* **Given task**:
Reproduce the lines of every record, substituting "screen capture" for each occurrence of "screenshot" and leaving everything else unchanged. Omit the pictures from your answer.

* **Available records**:
☆ ☆ ☆ ☆ ☆

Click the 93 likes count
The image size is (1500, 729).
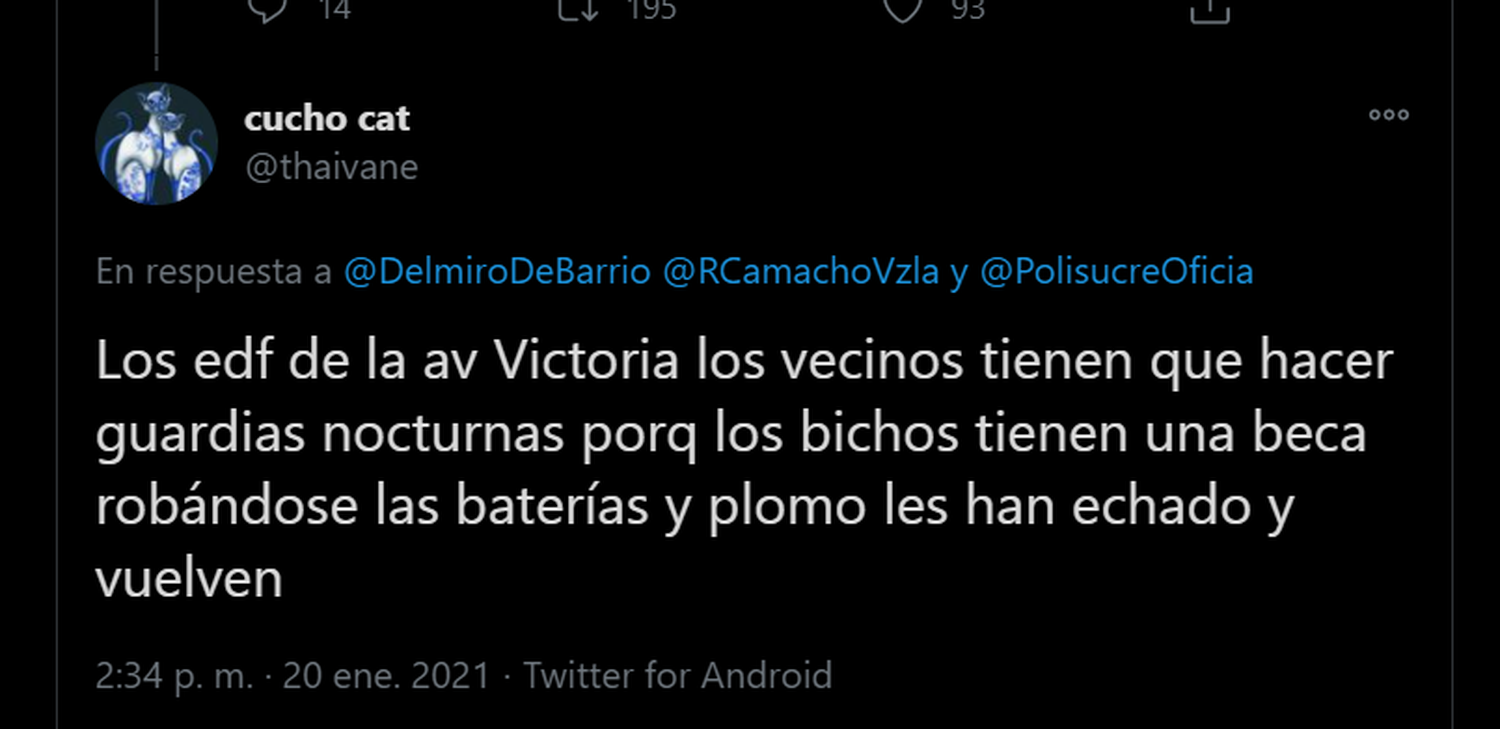point(968,10)
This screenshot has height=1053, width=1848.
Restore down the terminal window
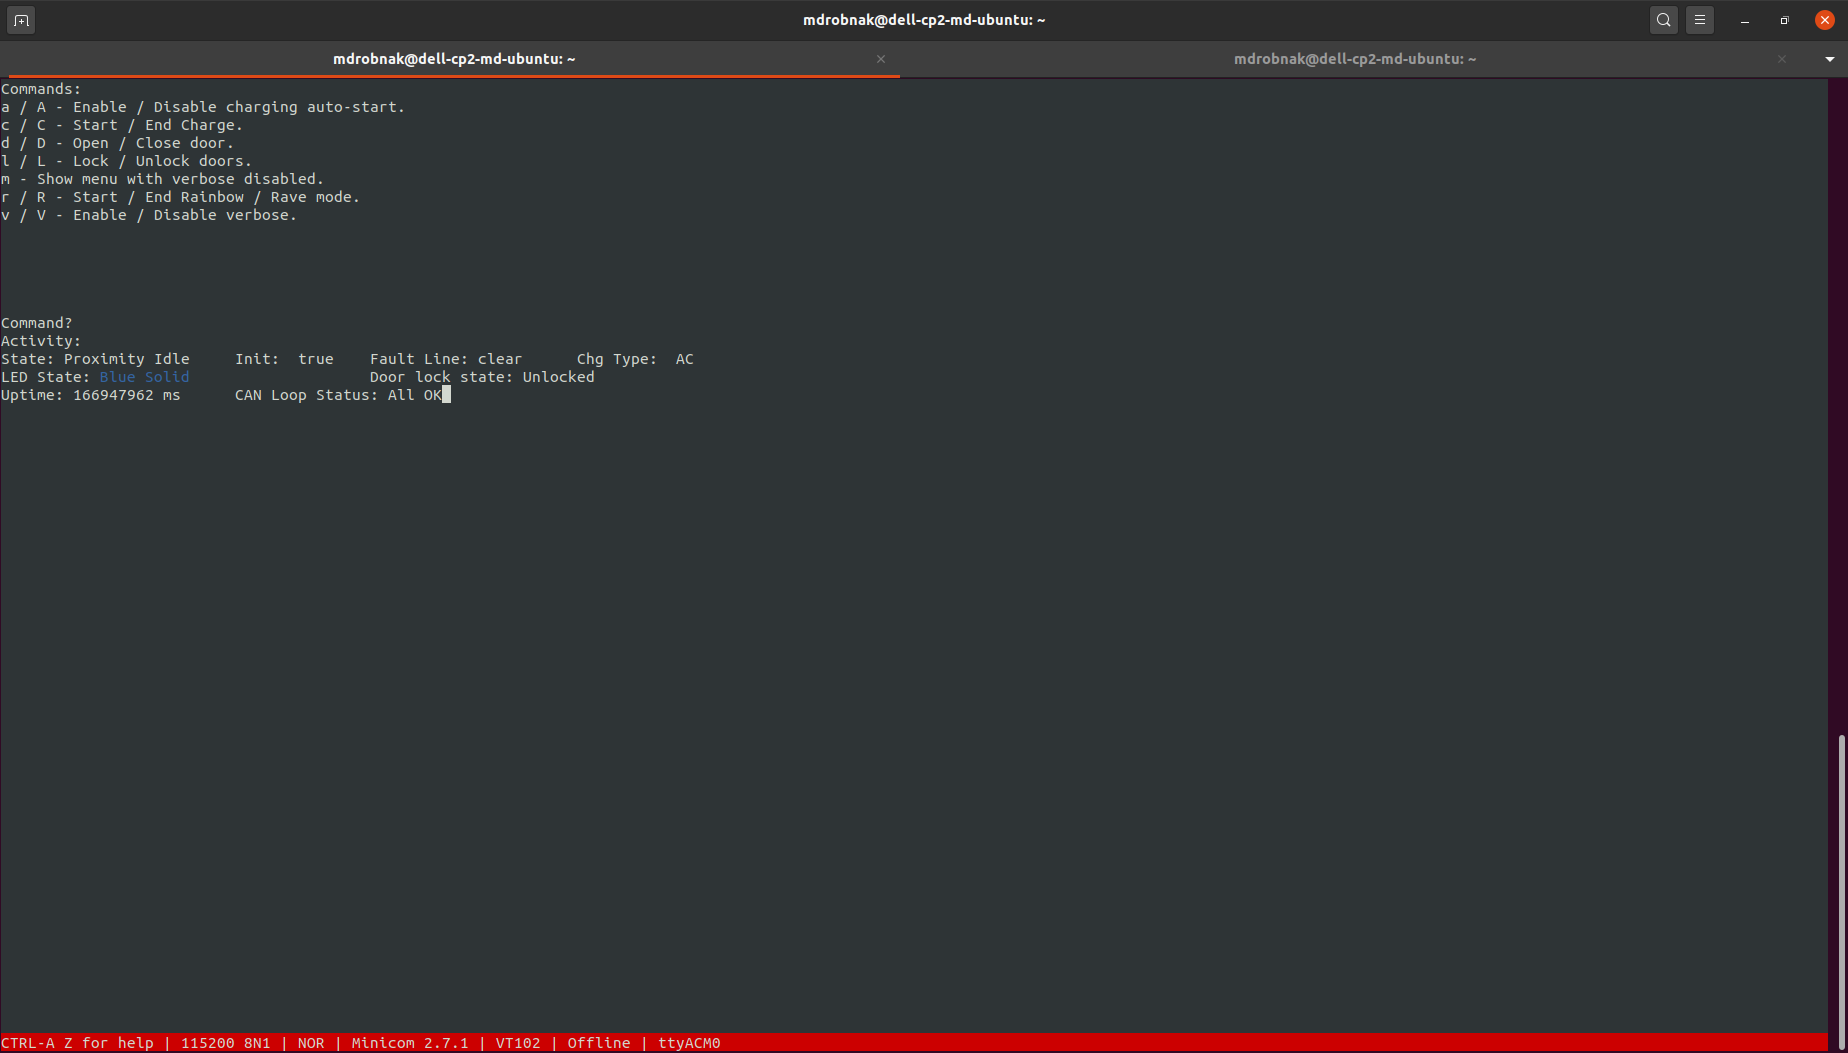(1784, 20)
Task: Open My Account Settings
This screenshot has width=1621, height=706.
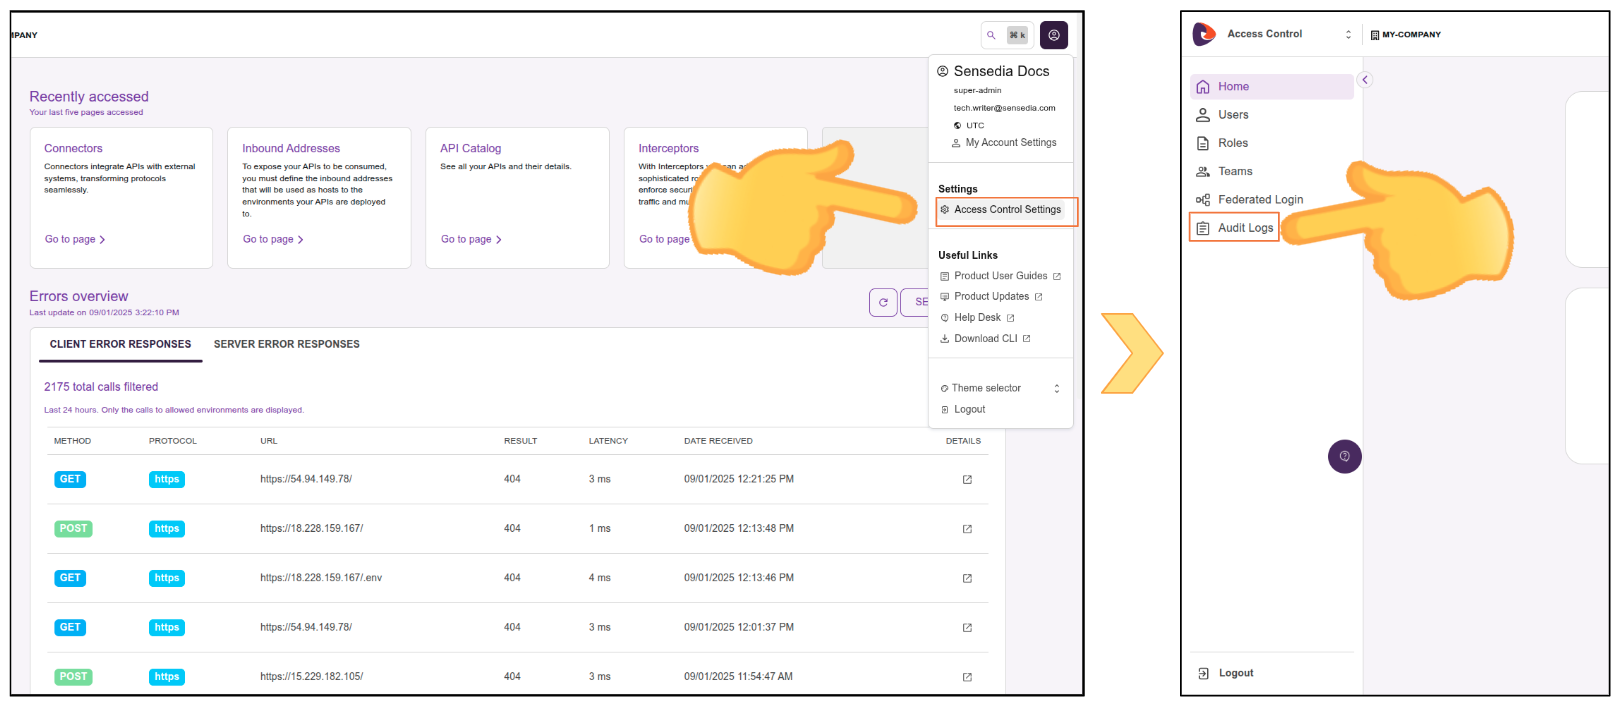Action: [1010, 143]
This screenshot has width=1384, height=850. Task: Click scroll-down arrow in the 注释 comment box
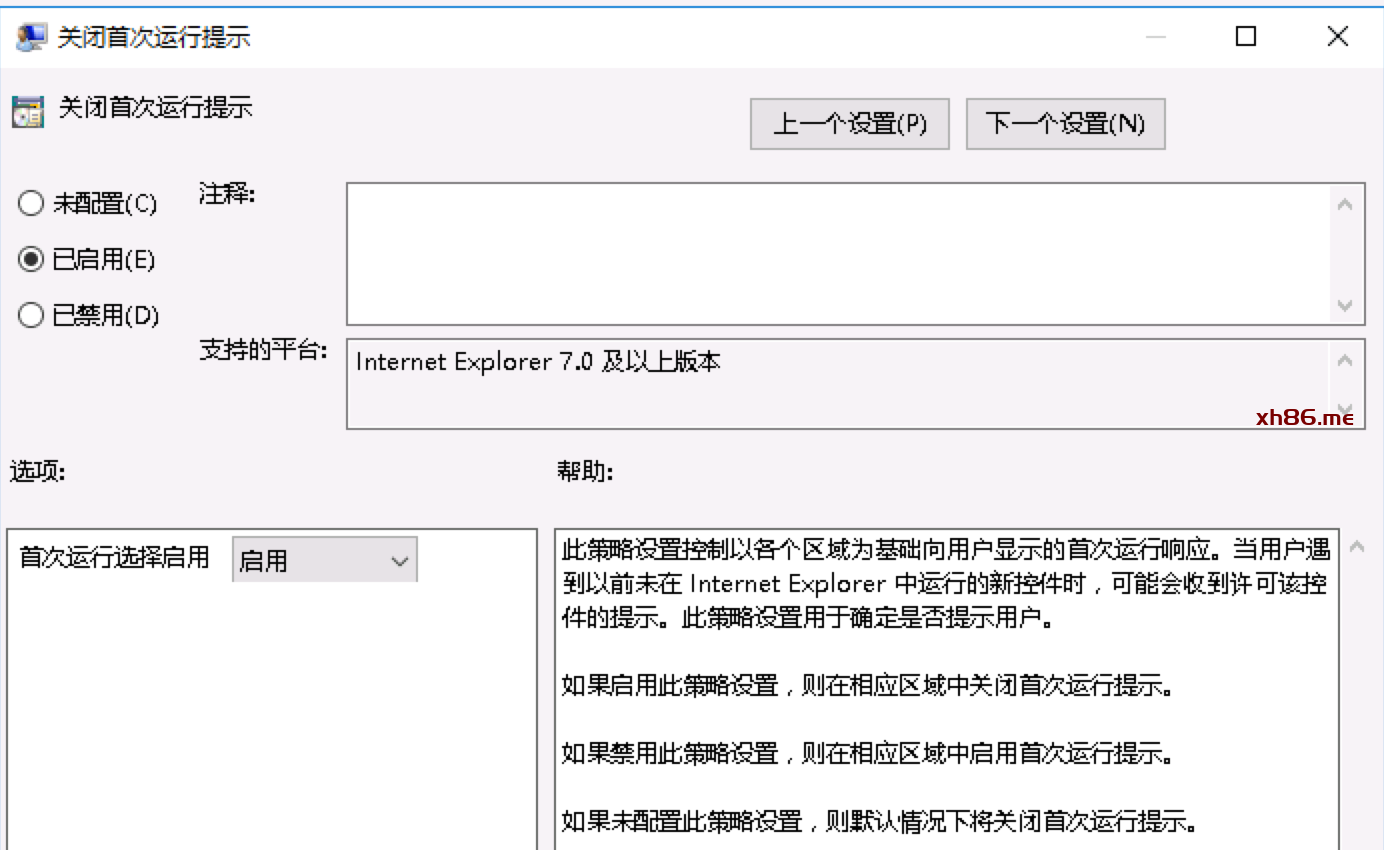[x=1345, y=305]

☆ ☆ ☆ ☆ ☆

* **Written reply**:
Click the 93 likes count
The image size is (1500, 729).
point(968,10)
This screen capture has height=1053, width=1848.
Restore down the terminal window
(1784, 20)
Task: Open My Account Settings
This screen capture has width=1621, height=706.
Action: [1010, 143]
This screen capture has width=1384, height=850. Task: Click scroll-down arrow in the 注释 comment box
[x=1345, y=305]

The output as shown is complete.